## What you will do
For the records that follow, please set down exactly the lines between the one holding "Click the previewer" and the one holding "Task: Expand the 시스템 관리 plus sign", inclusive, and only those.

## Provided entries

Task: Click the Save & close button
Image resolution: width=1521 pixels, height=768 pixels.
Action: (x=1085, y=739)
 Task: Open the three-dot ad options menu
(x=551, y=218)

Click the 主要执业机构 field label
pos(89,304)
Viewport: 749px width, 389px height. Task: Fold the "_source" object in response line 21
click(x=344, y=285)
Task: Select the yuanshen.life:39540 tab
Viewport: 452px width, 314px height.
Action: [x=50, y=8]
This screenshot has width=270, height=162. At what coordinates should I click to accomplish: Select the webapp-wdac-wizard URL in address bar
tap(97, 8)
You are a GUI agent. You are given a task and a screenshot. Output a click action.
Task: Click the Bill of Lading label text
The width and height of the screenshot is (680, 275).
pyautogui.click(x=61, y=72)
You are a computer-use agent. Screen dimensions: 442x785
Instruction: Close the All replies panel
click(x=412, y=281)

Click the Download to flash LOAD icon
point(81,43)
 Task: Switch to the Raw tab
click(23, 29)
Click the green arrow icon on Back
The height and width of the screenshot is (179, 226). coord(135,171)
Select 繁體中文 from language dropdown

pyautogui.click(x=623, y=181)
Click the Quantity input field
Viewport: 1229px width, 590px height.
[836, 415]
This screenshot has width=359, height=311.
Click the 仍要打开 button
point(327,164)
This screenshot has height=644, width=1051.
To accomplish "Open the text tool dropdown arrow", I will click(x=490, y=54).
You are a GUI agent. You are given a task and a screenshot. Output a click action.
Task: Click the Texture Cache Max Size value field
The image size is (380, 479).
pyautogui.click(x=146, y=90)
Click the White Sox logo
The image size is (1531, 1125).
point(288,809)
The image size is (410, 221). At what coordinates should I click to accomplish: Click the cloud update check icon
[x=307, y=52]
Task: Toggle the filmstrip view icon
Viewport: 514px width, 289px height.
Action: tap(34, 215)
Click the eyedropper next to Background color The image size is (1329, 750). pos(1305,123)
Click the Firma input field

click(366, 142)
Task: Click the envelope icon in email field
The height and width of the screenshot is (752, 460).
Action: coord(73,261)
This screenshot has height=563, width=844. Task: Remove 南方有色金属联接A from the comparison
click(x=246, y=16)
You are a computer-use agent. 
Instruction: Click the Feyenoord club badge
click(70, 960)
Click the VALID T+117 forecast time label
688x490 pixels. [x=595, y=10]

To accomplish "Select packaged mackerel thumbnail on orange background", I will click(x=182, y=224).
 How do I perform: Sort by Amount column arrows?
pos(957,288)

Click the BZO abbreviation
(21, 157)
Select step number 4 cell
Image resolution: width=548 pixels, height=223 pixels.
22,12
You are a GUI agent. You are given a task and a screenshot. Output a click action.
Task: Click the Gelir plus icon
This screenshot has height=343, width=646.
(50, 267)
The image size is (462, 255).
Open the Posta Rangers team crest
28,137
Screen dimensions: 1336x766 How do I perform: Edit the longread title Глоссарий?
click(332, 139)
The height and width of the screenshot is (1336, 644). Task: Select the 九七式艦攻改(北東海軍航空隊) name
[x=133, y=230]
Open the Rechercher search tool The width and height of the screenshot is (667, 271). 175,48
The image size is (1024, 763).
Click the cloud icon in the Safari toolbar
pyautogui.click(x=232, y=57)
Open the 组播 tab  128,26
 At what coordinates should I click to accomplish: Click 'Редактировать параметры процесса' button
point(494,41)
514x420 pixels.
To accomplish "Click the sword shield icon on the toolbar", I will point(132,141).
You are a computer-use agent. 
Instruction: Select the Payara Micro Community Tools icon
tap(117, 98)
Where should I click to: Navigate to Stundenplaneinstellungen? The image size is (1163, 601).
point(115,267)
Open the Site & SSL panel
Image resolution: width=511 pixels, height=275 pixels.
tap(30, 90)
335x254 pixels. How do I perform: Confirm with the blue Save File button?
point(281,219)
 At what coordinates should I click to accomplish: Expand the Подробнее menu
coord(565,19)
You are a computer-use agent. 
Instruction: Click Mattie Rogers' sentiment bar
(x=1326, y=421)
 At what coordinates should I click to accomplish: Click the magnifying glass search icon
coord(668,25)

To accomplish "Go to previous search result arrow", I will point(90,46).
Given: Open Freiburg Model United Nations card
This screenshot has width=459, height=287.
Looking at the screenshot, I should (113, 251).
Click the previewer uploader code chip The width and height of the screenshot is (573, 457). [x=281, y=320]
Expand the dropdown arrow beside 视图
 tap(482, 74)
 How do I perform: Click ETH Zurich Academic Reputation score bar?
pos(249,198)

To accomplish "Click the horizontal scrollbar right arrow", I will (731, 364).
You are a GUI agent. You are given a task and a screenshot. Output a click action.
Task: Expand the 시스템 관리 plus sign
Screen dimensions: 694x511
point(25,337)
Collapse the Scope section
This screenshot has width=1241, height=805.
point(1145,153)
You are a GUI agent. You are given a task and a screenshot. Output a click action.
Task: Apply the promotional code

## Solution
Click the previewer uploader code chip The width and height of the screenshot is (573, 457). [x=281, y=320]
Expand the dropdown arrow beside 视图
 tap(482, 74)
 How do I perform: Click ETH Zurich Academic Reputation score bar?
pos(249,198)

To accomplish "Click the horizontal scrollbar right arrow", I will (731, 364).
You are a GUI agent. You are given a task and a screenshot. Output a click action.
Task: Expand the 시스템 관리 plus sign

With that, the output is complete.